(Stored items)
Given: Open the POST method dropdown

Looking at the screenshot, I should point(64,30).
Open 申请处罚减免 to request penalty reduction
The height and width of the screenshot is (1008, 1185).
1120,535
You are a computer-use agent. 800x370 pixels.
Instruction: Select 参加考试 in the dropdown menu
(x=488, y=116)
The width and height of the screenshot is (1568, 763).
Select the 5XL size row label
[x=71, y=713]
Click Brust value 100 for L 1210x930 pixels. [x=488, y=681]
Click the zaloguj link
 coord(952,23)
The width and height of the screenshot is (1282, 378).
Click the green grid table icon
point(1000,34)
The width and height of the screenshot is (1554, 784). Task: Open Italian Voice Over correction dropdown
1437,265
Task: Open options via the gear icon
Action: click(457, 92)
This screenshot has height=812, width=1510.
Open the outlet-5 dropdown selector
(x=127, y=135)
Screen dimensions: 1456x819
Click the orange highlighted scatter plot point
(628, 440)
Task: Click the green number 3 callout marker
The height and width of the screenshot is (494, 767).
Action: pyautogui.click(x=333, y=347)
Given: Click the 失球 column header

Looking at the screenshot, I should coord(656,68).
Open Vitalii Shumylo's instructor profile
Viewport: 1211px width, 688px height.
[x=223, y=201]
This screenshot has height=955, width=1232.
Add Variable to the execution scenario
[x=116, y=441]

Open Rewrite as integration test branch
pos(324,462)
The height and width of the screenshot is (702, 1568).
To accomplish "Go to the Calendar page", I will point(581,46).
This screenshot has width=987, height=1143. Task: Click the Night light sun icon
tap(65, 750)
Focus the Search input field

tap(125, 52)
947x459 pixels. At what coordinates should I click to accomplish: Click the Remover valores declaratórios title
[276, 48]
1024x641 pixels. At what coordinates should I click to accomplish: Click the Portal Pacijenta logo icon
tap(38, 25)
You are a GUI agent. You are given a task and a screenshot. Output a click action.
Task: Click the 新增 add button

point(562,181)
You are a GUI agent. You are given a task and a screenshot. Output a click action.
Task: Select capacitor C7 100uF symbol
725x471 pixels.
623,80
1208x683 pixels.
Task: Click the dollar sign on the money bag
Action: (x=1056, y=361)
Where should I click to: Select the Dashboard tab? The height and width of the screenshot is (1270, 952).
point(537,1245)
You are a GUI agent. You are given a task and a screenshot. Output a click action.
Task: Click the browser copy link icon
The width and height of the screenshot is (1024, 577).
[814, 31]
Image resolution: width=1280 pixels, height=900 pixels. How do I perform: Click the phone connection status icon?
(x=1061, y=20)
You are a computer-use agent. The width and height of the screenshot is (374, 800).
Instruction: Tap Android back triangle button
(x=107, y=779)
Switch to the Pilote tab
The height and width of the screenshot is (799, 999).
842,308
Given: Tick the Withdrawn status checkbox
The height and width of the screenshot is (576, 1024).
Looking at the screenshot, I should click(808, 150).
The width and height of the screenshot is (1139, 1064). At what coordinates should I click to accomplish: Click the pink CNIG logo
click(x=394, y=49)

BRIEF:
Go through the records and copy each line with "computer" in it.

WRITTEN SOLUTION:
You are a computer-use agent. 800x370 pixels.
You are a computer-use agent. The width and height of the screenshot is (374, 800).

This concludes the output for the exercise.